▶ **Selected text**
=-=-=

Lita: Where will Spidey go?
Schmoe: There's a kind of a backyard. He'd fit there.
Lita: <turns to Spidey> Sorry, there's no room for you anywhere else. Hopefully it won't rain.
<Everyone except Spidey heads up the stairs and walks into Schmoe & wulfie's apartment. It's a tight fit!>
Lita: I don't know if there's room enough for all of the Litas....
6969: There's room for Torky and me in the bedroom! Come on, Torky!
Mickey: I'm hungry. Do you have any soup?
wurwolf: No. There's a grocery store on the corner, knock yourself out.
Mickey: Didn't Tork say you were supposed to do the shopping?
Tork: <walking out of the bedroom with 6969> Yes, I did. By the way, wurwolf, your bed is only a full size. 6969 and I need at least a queen.
wurwolf: Drop dead.
Mickey: Okay then, I need some soup. Lots of it. At least two of each flavor.
wurwolf: F*cking hell. Fine. Anyone need anything else?
<All GROPErs put their heads together and come up with a lengthy list.>
wurwolf: What the hell, there's so much sh*t here I need to go to BJ's! You know, how the f*ck did this happen? I'm supposed to be pulling off super cool capers and kicking much ass, not running to the store for Lita's shampoo. This totally sucks!
Schmoe: Don't forget my beef jerky, hon. And the car's low on gas, you might as well fill up while you're out.
wurwolf: F*CKER! HMMPH!
<wulfie stomps out, leaving everyone else to break out the chips and dip and watch the latest ep of Survivor that Schmoe Tivoed.>
wurwolf
Bonhead #3
fs!!
[Philippines][Pirate]
#2744
STG: RUN! RUUUN!! RUUUUUNNN!!!
Date: 03/22/2003
From: ServoTheGreat
(STG scrambles to and from across town, screaming about aliens, and relish mines. Most people ignore him, and walk away)
STG: (Runs up to an old lady, and yells into her ear) RUN! ALIENS! THEY WANT TO PUT US IN THEIR RELISH MINES!
Old Lady: Gah!
STG: (Screams at some lady) Lady, get outta her! Aliens are comin'! They're gonna put us into-- (Cut off as the lady sprays him in the face with mace.) AAAAAA!! My eyes!
(STG staggers around a bit, screaming incoherently, and clutching his eyes)
STG: (Still wiping his eyes) Look, whoever you are, get out of here! Aliens are coming! ALIENS ARE COMING! (Can't see that he's talking to a mail box)
(As STG continues to ramble on to the mail box, above in the sky the alien ships come out of cloak mode. The surprised people below panic, and begin screaming and running away)
STG: (Still talking to the mail box) Well, don't just stand there! Everyone else is running! Why aren't you? You got a broken leg, or sumthin'! Well? Come on you load! Are you giving me the cold shoulder, or sumthin'! (His eyes clear up, and he realizes he's been talking to a mail box) Oh, you're a mail box... Oops... Heh heh...
(Several of the ships land in the street, and little aliens pour out of them holding laser rifles. The rifles shoot out lasers that freeze people in their places. As they begin freezing everyone in sight, STG comes up with a plan!)

=-=-=

[Rows showing where targets appear]
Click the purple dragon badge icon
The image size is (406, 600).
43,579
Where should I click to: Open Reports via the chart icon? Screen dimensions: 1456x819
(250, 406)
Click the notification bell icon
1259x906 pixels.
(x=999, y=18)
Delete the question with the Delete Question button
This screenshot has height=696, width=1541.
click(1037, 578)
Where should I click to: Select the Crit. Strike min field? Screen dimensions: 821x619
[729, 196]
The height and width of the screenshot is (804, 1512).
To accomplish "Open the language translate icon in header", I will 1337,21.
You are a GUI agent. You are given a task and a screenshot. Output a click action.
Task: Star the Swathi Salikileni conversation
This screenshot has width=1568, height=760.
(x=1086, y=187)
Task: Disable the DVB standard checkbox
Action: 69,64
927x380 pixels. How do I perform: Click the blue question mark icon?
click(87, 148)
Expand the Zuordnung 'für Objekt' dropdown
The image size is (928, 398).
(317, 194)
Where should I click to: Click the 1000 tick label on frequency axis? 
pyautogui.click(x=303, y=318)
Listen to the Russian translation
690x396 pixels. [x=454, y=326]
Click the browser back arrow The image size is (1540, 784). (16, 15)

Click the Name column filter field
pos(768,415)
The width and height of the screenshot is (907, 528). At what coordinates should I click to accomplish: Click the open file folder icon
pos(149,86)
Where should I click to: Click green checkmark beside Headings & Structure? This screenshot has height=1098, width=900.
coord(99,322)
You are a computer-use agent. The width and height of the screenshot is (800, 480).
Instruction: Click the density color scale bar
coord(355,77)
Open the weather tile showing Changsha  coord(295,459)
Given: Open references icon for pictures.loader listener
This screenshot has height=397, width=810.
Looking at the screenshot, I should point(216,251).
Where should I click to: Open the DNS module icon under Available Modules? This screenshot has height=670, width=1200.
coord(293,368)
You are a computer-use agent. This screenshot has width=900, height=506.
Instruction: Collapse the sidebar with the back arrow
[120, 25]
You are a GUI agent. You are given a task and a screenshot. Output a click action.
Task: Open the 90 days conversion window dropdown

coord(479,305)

=-=-=

▶ **Goal**
Please reproduce word for word the part of the story that begins at the words "Tork: <walking out" and stops after "wurwolf: Drop dead.".

▶ **Solved problem**
Tork: <walking out of the bedroom with 6969> Yes, I did. By the way, wurwolf, your bed is only a full size. 6969 and I need at least a queen.
wurwolf: Drop dead.